Electronic deprivation

Due to the wonderful nature of the UK property market and those expert professionals who make the really fucking unusual and bizarre task of ‘buying a house’ very nearly as rapid and simple as, say, building a replica of medieval Rome out of rice grains, my possessions and I are temporarily parted.

This means that, certainly until the weekend and possibly beyond, I don’t have access to a home computer – only this irritating glorified telephone and my work PC, from which I prefer to avoid pigdogfucking. So posts will either be non-existent or short and badly punctuated without functional links – yes, that means business as usual.

Thought re Joe Barton: yes, the man’s a nasty little thug. However, I have an equal distaste for people who seek to invoke the police’s authority over trivial matters as I do for nasty little thugs, and last week’s incident was undeniably trivial. Had the boy in whose eye Barton allegedly stubbed out a cigar contacted the police, I would not have criticised him in the least.

World of clever plans

Bar staff should wear earplugs. Yes, that one’s been thought through. It’s the kind of thing ‘ooh, we are an NGO, we are so PC’ thing that actually turns you into a Daily-Mail-reading lunatic…

Fucking hell, what a bunch of cunts

You know what the best thing ever would be? If someone were tie up Guido, Ian Dale and Dizzy, and lock them in a room with John Hirst and an axe. Damn, that would rule.

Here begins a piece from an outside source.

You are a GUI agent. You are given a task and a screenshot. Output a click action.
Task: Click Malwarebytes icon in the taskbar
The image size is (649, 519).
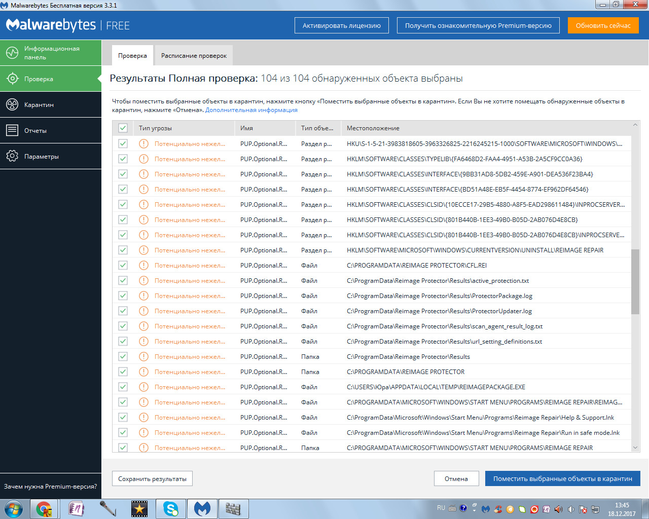tap(202, 508)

What a fucking bunch of useless, pathetic arseholes.

Ousmane Dabo is a vindictive whining cock

Everyone knows Joey Barton is a thug. However, if one of your mates thumps you, you have minor outpatient treatment but are OK, and you’re asked whether you want to press charges, then – unless you are a despicable grassing little cunt, which is probably why you were thumped in the first place, you say that you do not.

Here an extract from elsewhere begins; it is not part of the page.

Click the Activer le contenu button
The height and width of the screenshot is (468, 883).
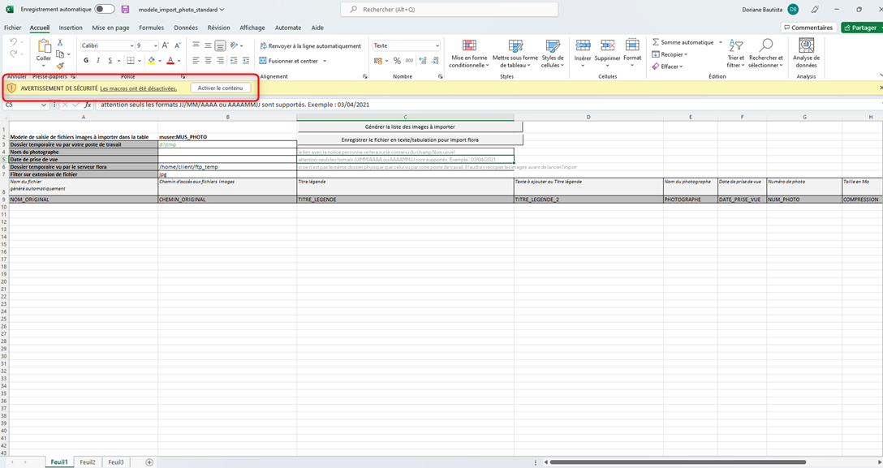pos(220,88)
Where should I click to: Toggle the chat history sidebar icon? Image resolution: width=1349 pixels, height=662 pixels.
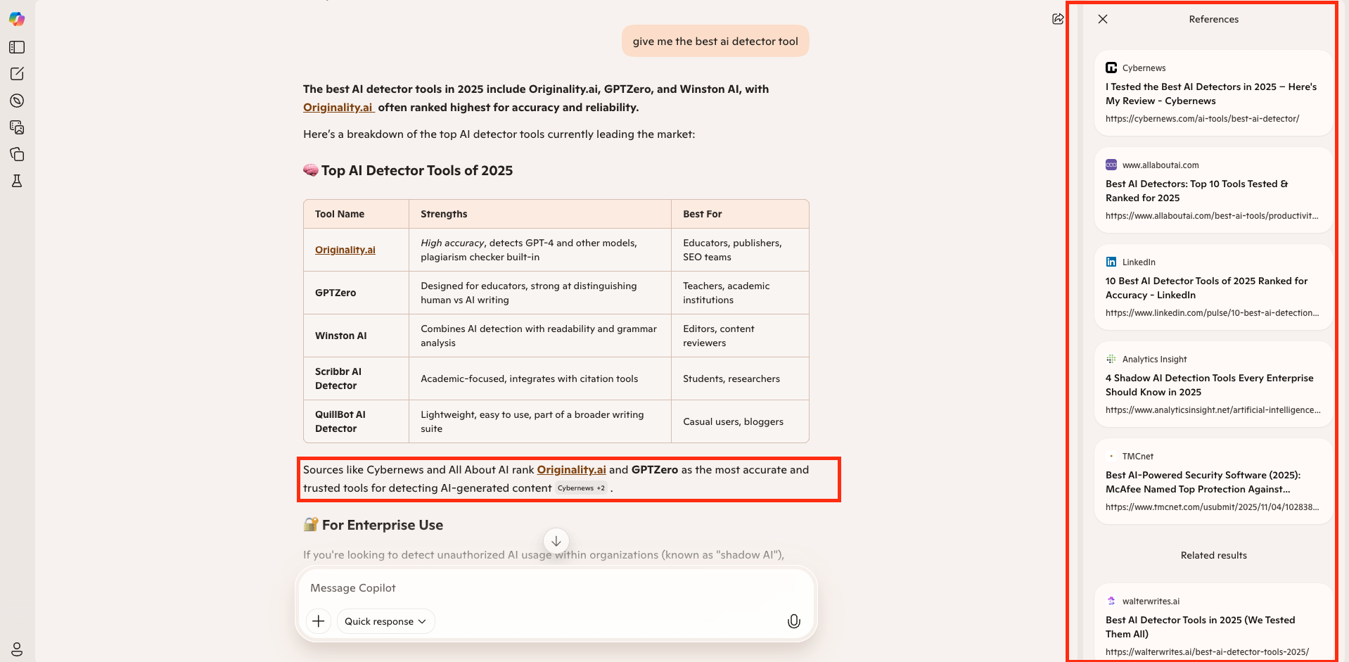tap(17, 47)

Mr Dabo, the fucking French pansy, is pressing charges.

And I mean this most sincerely

Do not click on this link if you are at work. Or, indeed, at all.

Two cheers for Virgin

Loose Change is a stupid film; if you believe its premise, then you’re an idiot.

However, Virgin Atlantic showed it had balls by making the film available on its in-flight video-on-demand service: even I could have predicted that doing so would provoke a shitstorm of whining Yank cuntery. Far too many people seem to believe that September 11 is so fucking unique or special (or whatever) that we shouldn’t mock, dissect or ill-infomedly speculate about it.

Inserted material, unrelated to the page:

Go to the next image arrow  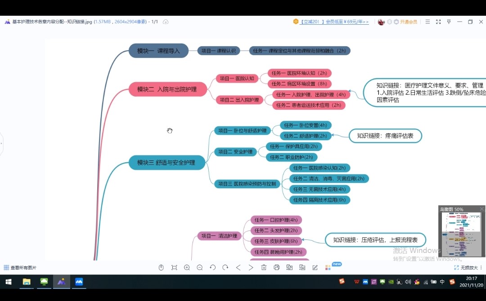[x=251, y=268]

One un-cheer to Virgin for backing down in the face of the inevitable shitstorm – although then again, it’s probably not worthwhile for one commercial business to bother challenging a nation’s worth of moronic perceptions in order to show a film made on equally moronic premises.

However a blevee is spelt, can we put Paul Dacre in one?

There are reasons why some people might hate Lord Browne, ex-BP CEO. I’m not among said people – I think he did an excellent job of rebranding an oil company (a fucking oil company, for Christ’s sake!) as non-evil, and I’m also amused at the way he shifted the traditional ‘we kill people outside the US in order to help the Yanks’ bottom line’ focus of a major oil company to do the opposite [*].

However, and irrespective of any of that bollocks – the manner of his departure is fucking disgusting. The fact that because the guy is a queer, the Daily Mail has hounded him out of office is one of the most despicable press abuses of power of this day and age.

[*] you may find the death of 15 Texan hicks in order to benefit British pension funds unamusing. If so, fuck off and read Blognor Regis, or some similar ‘swear words and snuffed Yanks aren’t funny‘ cunt.